- Poster
- 図書館戦争 THE LAST MISSION
- Directed by: Shinsuke Sato
- Based on: Library War by Hiro Arikawa (writer) and Sukumo Adabana (illustrator)
- Starring: Junichi Okada Nana Eikura Kei Tanaka Sota Fukushi Naomi Nishida Jun Hashimoto [ja] Tao Tsuchiya Aoi Nakamura Kazuyuki Aijima Kiyoshi Kodama Tori Matsuzaka Chiaki Kuriyama Kōji Ishizaka
- Distributed by: Toho
- Release date: October 10, 2015;
- Running time: 120 minutes
- Country: Japan
- Language: Japanese
- Box office: ¥1.58 billion

= Library Wars: The Last Mission =

Library Wars: The Last Mission (図書館戦争 THE LAST MISSION, Toshokan Sensō The Last Mission) is a 2015 Japanese romance action comedy film directed by Shinsuke Sato. The film is a sequel of Library Wars (2013), with both films based on the light novel series Library War written by Hiro Arikawa and illustrated by Sukumo Adabana. The film was released on October 10, 2015.

==Plot==
It is a time in which the expression of thought is censored, and the media is tightly controlled. Bearing up under a harsh regimen of instruction under the terrifying Atsushi Dojo, Iku Kasahara is now a full-fledged member of the Library Defense ‘Task Force’, and divides her time between hard physical training and regular library work. Dojo and the rest of the Task Force are ordered to guard a public exhibition featuring ‘The Handbook of Library Law’, a book widely seen as the symbol of freedom, of which there is only one existing copy.
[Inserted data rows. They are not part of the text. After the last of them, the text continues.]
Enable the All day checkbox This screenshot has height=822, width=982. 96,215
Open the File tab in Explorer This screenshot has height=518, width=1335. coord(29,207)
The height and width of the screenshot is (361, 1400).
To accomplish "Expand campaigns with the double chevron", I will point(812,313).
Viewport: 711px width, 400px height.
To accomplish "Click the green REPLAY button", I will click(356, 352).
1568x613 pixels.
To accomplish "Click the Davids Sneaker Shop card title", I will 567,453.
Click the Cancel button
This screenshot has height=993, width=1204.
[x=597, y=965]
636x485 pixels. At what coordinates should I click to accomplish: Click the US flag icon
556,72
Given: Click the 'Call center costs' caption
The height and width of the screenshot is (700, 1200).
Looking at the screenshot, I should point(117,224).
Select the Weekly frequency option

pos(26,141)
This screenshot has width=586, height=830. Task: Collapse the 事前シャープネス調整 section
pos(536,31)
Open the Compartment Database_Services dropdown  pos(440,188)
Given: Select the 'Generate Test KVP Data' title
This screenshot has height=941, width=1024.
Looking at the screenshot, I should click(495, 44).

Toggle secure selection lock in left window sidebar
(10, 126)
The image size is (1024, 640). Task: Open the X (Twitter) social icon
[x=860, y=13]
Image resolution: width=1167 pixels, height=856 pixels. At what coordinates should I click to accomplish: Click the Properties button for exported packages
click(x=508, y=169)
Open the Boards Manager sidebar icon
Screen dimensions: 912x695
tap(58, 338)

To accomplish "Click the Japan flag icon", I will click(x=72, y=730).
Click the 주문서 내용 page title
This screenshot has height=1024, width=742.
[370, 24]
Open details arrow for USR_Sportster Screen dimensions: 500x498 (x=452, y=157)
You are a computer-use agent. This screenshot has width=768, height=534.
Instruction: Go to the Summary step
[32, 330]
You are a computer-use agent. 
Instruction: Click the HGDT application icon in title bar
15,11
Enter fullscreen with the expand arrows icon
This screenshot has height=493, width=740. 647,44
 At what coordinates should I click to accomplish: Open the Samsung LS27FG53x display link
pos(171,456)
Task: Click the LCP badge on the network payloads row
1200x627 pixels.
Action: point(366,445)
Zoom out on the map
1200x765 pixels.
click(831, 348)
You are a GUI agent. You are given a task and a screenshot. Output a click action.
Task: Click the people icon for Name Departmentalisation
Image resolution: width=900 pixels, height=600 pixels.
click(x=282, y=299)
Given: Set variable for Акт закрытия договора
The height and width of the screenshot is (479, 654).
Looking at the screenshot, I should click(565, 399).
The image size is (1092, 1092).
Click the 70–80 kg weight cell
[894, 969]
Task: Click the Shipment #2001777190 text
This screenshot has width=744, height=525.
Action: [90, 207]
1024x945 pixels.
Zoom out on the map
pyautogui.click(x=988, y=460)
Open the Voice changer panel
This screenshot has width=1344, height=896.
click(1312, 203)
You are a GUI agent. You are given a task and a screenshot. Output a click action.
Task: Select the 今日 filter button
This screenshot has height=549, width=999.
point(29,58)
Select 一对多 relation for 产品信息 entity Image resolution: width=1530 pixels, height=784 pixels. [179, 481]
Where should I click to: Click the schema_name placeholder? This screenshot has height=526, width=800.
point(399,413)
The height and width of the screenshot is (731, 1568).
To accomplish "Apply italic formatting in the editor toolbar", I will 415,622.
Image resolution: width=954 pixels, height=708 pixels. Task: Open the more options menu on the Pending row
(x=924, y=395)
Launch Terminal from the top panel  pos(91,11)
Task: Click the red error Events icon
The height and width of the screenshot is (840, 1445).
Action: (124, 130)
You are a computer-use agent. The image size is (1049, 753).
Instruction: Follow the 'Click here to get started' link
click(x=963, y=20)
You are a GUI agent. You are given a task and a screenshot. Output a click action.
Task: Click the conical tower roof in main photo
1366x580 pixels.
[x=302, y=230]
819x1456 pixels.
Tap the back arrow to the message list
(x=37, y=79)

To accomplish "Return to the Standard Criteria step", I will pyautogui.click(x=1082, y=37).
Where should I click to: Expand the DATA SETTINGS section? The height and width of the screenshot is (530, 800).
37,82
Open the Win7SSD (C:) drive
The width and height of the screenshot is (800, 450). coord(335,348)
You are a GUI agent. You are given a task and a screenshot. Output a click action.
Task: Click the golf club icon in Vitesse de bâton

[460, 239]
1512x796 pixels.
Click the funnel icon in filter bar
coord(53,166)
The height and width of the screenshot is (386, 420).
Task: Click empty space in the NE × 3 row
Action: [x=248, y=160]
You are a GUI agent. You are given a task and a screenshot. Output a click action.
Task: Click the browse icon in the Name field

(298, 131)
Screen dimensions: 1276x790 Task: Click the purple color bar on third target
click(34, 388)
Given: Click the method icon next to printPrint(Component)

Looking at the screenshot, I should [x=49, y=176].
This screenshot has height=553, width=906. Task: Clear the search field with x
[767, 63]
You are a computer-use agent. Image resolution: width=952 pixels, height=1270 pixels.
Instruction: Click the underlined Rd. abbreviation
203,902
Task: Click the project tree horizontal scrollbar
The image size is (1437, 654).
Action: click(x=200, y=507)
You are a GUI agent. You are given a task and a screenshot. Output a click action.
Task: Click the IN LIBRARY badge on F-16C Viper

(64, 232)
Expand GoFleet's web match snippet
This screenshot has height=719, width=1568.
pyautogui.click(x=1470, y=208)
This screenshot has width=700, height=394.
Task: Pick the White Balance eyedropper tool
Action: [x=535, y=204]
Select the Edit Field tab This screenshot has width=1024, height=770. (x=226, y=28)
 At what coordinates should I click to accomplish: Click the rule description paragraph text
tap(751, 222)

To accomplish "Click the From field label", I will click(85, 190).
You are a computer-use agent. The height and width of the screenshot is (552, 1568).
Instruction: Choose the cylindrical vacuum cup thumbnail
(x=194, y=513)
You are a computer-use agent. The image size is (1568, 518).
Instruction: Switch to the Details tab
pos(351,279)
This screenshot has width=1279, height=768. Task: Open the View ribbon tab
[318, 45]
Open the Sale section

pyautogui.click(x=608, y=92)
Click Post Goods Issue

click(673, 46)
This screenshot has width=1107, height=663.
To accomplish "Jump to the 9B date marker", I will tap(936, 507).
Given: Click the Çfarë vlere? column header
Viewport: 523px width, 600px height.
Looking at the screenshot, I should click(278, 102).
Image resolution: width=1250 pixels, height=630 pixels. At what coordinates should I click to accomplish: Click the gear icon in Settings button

The assignment seems easy enough, but this is in fact a trap designed to wipe out and thus disband the Task Force and restore a twisted society to the correct moral path.

==Cast==
- Junichi Okada - Atsushi Dojo
- Nana Eikura - Iku Kasahara
- Kei Tanaka - Mikihisa Komaki
- Sota Fukushi - Hikaru Tezuka
- Naomi Nishida - Maki Orikuchi
- Jun Hashimoto - Ryusuke Kenta
- Tao Tsuchiya - Marie Nakazawa
- Aoi Nakamura - Shuji Asahina
- Kazuyuki Aijima - Hajime Biitani
- Kiyoshi Kodama
- Tori Matsuzaka - Satoshi Tezuka
- Chiaki Kuriyama - Asako Shibasaki

==Reception==
Library Wars: The Last Mission grossed US$16.8 million in Japan. The film was number-one on its opening weekend at the Japanese box office, with . It was also number-one on the second weekend, with .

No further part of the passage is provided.